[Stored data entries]
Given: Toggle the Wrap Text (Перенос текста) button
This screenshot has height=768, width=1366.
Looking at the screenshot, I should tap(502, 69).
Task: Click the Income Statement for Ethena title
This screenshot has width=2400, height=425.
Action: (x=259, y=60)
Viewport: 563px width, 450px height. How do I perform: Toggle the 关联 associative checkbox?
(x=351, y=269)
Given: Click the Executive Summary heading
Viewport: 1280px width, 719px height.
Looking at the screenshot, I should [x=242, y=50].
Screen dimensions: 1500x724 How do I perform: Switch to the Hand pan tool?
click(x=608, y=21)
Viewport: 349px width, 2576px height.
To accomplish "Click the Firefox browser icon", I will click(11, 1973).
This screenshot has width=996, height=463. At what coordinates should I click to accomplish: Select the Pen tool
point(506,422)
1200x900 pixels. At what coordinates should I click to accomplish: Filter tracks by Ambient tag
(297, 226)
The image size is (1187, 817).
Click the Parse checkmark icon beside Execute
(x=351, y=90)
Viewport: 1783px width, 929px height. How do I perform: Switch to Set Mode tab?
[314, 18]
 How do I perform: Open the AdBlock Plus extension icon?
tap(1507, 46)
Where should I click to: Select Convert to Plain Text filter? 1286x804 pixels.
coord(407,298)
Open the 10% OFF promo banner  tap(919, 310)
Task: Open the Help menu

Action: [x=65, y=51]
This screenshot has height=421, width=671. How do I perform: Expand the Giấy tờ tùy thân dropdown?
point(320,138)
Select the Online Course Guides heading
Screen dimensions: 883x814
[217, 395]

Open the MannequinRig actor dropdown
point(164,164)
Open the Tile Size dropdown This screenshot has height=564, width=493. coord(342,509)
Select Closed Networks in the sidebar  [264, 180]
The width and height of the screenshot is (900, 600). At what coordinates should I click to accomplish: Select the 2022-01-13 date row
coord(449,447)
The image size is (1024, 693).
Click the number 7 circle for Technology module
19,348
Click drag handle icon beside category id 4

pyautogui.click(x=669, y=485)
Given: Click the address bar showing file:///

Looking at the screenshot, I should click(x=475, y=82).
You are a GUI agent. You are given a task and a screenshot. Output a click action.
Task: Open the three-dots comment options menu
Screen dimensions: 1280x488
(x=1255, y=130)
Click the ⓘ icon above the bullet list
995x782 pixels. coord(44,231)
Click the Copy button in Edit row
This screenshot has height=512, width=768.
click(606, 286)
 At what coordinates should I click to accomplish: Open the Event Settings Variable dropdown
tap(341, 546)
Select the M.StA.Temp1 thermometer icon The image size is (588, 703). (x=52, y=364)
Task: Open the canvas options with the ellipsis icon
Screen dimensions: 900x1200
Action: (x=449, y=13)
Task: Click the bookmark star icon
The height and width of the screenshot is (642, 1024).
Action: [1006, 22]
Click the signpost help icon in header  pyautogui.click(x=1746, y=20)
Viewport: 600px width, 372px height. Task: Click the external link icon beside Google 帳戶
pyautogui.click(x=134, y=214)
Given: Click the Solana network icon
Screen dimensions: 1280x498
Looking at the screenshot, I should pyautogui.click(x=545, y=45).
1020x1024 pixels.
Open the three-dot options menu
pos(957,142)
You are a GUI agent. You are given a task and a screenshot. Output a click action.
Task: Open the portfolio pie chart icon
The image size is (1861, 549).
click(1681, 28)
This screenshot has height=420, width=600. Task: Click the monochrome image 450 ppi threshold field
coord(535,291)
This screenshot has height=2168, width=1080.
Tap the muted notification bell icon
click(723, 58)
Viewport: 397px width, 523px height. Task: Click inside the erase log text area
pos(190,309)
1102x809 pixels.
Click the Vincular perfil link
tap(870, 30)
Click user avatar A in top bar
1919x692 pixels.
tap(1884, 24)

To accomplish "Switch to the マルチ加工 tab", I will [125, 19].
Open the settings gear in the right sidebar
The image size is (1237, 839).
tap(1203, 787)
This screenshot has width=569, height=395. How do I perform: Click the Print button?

Problem description → Where does the string "will" appear in the records? Copy every line that holds it.

Answer to the exercise →
To accomplish "Click the Firefox browser icon", I will click(11, 1973).
To accomplish "Switch to the マルチ加工 tab", I will [125, 19].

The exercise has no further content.